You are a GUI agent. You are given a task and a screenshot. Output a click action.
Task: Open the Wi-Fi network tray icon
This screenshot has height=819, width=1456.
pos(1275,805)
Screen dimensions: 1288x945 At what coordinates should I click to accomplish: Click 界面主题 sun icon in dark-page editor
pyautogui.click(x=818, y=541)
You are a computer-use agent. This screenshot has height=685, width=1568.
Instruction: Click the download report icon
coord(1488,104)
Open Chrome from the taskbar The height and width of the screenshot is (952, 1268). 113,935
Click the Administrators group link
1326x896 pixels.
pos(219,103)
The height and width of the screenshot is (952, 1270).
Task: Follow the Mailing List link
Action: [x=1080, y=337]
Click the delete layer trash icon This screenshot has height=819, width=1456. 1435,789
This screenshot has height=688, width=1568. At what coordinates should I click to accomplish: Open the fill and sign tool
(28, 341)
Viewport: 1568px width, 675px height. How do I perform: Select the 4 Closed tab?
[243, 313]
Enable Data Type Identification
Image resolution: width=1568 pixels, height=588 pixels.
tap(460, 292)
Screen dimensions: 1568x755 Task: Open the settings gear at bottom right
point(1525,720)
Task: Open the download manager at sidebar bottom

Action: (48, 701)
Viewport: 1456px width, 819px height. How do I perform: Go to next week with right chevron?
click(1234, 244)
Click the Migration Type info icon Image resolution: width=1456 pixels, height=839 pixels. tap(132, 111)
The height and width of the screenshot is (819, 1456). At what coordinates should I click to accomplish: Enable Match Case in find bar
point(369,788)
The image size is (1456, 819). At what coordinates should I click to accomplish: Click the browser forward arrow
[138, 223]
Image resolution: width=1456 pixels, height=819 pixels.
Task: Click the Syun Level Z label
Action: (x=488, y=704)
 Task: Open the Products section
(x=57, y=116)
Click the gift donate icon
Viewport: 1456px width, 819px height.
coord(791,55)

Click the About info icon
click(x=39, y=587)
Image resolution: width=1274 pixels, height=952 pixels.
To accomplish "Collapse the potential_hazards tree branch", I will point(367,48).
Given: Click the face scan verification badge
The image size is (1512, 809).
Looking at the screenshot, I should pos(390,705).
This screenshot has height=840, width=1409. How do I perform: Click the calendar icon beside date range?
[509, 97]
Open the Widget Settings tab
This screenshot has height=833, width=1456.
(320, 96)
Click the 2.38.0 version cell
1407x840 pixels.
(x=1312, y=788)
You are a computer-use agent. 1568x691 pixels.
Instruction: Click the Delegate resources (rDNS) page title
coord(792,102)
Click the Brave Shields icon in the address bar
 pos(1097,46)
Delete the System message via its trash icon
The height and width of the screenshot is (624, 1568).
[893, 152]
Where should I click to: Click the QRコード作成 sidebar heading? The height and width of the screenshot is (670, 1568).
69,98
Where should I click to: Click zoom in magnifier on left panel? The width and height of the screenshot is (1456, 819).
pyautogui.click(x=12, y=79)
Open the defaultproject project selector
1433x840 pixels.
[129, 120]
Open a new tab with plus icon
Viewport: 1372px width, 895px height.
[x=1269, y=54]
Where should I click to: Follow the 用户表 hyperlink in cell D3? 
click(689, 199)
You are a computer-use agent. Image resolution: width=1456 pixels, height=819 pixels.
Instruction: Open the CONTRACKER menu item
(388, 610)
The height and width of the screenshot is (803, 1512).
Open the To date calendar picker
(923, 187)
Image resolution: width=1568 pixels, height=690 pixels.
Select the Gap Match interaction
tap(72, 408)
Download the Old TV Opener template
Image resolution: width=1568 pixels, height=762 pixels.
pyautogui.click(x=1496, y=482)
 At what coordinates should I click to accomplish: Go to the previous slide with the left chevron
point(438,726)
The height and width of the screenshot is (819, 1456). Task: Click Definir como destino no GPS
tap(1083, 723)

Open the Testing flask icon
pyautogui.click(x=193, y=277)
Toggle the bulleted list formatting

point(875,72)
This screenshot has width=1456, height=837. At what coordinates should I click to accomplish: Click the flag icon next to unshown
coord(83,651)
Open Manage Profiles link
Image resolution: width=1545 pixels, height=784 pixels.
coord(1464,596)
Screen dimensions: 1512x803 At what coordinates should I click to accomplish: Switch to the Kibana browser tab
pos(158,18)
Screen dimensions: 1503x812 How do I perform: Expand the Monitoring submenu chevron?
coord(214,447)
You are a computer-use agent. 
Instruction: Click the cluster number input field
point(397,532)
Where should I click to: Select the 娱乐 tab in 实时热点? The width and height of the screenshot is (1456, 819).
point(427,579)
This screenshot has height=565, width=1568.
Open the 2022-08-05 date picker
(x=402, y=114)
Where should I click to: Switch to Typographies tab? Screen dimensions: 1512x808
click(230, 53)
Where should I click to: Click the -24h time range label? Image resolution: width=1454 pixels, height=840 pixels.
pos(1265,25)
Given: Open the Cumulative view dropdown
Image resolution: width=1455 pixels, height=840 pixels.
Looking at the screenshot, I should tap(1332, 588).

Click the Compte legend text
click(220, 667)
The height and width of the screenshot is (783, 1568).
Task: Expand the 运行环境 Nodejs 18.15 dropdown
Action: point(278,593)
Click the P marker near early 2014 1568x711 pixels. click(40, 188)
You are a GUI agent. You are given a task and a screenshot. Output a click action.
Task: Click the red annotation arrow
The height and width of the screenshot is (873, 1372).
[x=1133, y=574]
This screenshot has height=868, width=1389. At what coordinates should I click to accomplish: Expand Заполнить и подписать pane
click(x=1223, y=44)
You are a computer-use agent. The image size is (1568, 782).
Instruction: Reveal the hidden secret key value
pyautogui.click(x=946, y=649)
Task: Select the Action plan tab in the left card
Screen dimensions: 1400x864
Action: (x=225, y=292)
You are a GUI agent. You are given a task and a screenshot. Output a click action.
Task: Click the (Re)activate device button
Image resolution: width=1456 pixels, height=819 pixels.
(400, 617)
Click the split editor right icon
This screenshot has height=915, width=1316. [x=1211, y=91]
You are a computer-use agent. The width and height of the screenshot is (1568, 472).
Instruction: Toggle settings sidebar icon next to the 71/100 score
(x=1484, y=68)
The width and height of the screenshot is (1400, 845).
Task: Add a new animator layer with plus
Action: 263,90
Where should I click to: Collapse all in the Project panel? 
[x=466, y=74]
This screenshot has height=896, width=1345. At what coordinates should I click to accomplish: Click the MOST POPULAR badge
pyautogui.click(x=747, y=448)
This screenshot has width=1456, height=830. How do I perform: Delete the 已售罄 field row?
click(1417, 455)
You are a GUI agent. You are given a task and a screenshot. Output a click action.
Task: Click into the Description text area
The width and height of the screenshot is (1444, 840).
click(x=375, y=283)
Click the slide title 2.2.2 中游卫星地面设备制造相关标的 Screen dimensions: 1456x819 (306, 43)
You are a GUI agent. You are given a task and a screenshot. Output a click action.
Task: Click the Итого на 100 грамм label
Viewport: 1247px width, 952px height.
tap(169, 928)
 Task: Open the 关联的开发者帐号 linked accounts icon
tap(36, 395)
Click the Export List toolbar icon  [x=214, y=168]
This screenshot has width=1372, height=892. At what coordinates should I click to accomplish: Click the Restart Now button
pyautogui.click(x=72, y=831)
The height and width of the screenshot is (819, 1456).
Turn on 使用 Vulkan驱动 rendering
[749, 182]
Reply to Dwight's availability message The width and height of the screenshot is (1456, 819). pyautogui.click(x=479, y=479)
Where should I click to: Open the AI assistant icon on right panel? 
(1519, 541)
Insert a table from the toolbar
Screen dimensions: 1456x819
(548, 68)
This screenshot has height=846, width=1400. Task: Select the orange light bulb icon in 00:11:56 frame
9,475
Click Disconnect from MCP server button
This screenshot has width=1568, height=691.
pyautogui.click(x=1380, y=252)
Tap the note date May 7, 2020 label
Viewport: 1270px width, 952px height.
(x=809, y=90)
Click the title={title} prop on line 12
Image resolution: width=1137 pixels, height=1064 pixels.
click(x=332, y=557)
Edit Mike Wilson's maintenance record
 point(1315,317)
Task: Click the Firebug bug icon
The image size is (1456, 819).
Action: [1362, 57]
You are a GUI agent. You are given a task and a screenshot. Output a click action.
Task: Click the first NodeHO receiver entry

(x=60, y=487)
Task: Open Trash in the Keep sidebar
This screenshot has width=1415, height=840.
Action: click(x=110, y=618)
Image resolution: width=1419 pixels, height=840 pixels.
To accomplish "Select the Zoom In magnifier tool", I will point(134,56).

────────────────────

- **WHAT YOU HAVE TO DO**
Check each line above for the word "message", and copy the lines where it appears.

- **SOLUTION TO THIS TASK**
Delete the System message via its trash icon
Reply to Dwight's availability message The width and height of the screenshot is (1456, 819). pyautogui.click(x=479, y=479)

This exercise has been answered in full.